### 課題
1. サウジアラビア戦に関する本文で、かぎ括弧「」に囲まれている語句を、登場する順にすべて挙げてください。
2. サウジアラビア戦に関する本文のうち、「彼らには、ダイレクトパスを織」で始まり「そう、それに対して攻撃は、ものすごく危険。」まで続く部分を、「組織コンビネーション」を「チームコンビネーション」に置き換えて書き改めてください。

### 本文抜粋
==========
決勝トーナメント1回戦、マレーシアとの勝負マッチですが・・

約束していたコラムは、所用が重なったため、結局アップすることは叶いませんでした。

申し訳ありません。

ということで気を取りなおし、サウジアラビアとの(本日の!)準々決勝からリキを入れて観戦することにした次第です。

フラストレーションが溜まりまくる、現地カメラクルーによる中継映像にもめげずに・・ネ。

それにしても・・

サウジ選手たちの「個の能力」は、(アジアの!?)レベルを超えている。

もちろん、フィジカルとテクニック「だけ」に限ったハナシ・・ネ。

そう・・

彼らには、ダイレクトパスを織り交ぜた組織コンビネーションによるスペース攻略・・などといった発想自体が、ない。

そう、戦術イメージのレベルは、高くないんだよ。

だから、守備にしても、人とボールが動きつづける組織コンビネーションで攻め込まれた場合、次、その次の「勝負のスペース」をイメージするのに四苦八苦する。

でも・・

そう、それに対して攻撃は、ものすごく危険。

あっ、と・・念のため言っておくけれど・・

もちろんサウジ守備は、個の勝負に対しては、当然ながら、とても強いんだよ。

そして、サウジ仕掛けの危険レベルが高いというハナシ・・

要は、スペースを攻略していくための(彼らにとって!)唯一の手段である「個の勝負ドリブル」が、スピードとテクニックが秀でていることで、レベルを超えて危険なんだよ。
==========
### データ抜粋
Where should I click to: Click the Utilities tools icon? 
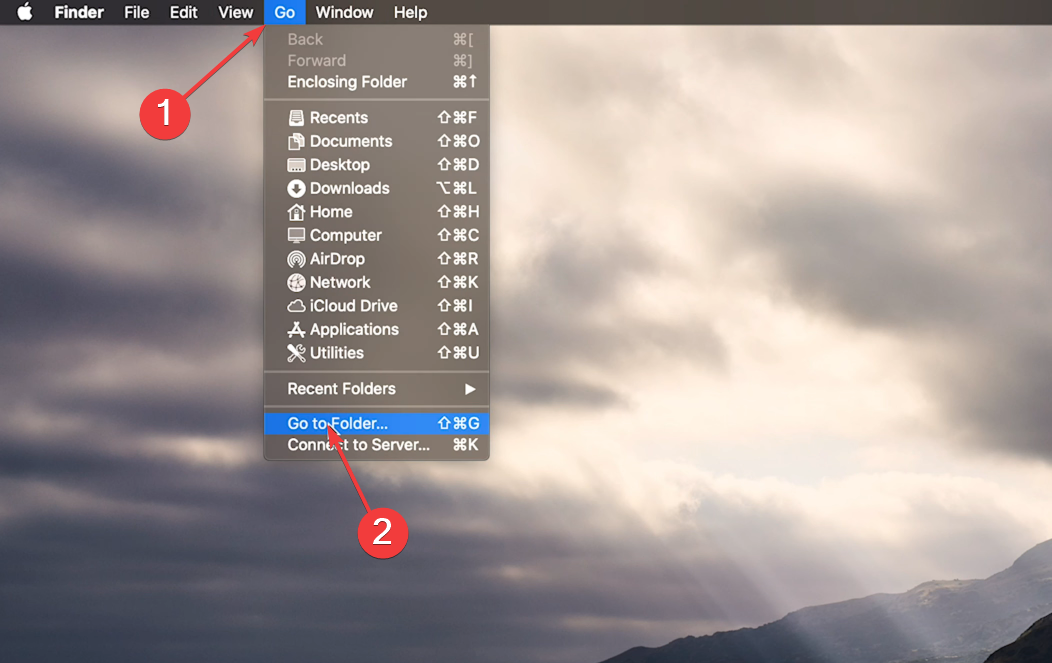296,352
==========
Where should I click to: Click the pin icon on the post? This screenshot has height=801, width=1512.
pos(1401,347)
==========
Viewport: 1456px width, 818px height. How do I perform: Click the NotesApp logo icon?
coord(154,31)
==========
### 各課題の解答
1. 個の能力、だけ、勝負のスペース、個の勝負ドリブル

2.
彼らには、ダイレクトパスを織り交ぜたチームコンビネーションによるスペース攻略・・などといった発想自体が、ない。

そう、戦術イメージのレベルは、高くないんだよ。

だから、守備にしても、人とボールが動きつづけるチームコンビネーションで攻め込まれた場合、次、その次の「勝負のスペース」をイメージするのに四苦八苦する。

でも・・

そう、それに対して攻撃は、ものすごく危険。